Steinweg 10
Sachsen-Anhalt
06484 Quedlinburg
Germany
Mane Weinberg was born in 1881 in Tukums, Latvia. He studied medicine and served as a soldier in the German army during the First World War, for which he was awarded the Iron Cross II Class. After completing his doctorate in 1918, he became an assistant doctor at Dr. Rosell's sanatorium in Ballenstedt. He later opened his own neurological practice in Ballenstedt, which he moved to Quedlinburg in the 1920s. Dr. Weinberg came from a Jewish family, but had converted to the Protestant faith. He was married to Helene, née Fessel, and had two daughters with her. His eldest daughter Jutta drowned in a pond near Ballenstedt in 1930. After the National Socialists came to power, Weinberg was subjected to considerable reprisals. From May 1933 onwards, SA guards frequently stood outside his practice. On July 25, 1938, he had to give up his work as a doctor. During the November pogroms of 1938, members of the SS stormed the Weinbergs' apartment with burning torches and vandalized the furnishings. Dr. Mane Weinberg was interned in the Buchenwald concentration camp. After his release, his apartment and practice in Quedlinburg were terminated. For the time being, he stayed with Hans Sachs, a former district court judge and seed breeding entrepreneur whom he had met in Buchenwald.

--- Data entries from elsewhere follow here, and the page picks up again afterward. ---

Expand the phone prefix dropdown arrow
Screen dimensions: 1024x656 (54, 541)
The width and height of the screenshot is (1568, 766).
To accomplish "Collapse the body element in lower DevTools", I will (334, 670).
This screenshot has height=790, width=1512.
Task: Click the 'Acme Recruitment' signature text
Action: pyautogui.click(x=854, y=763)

His wife moved to Dessau and his daughter Bärbel was already living in Berlin at the time. As plans to emigrate to the United States failed, Weinberg moved to join his siblings in Riga in March 1939. Helene Weinberg later filed for divorce, which became legally binding on December 15, 1942. Mane Weinberg lived in his brother's apartment until October 1941 at the latest and was then taken to the Riga ghetto. He was most likely murdered in November or December 1941 in the Rumbula Forest.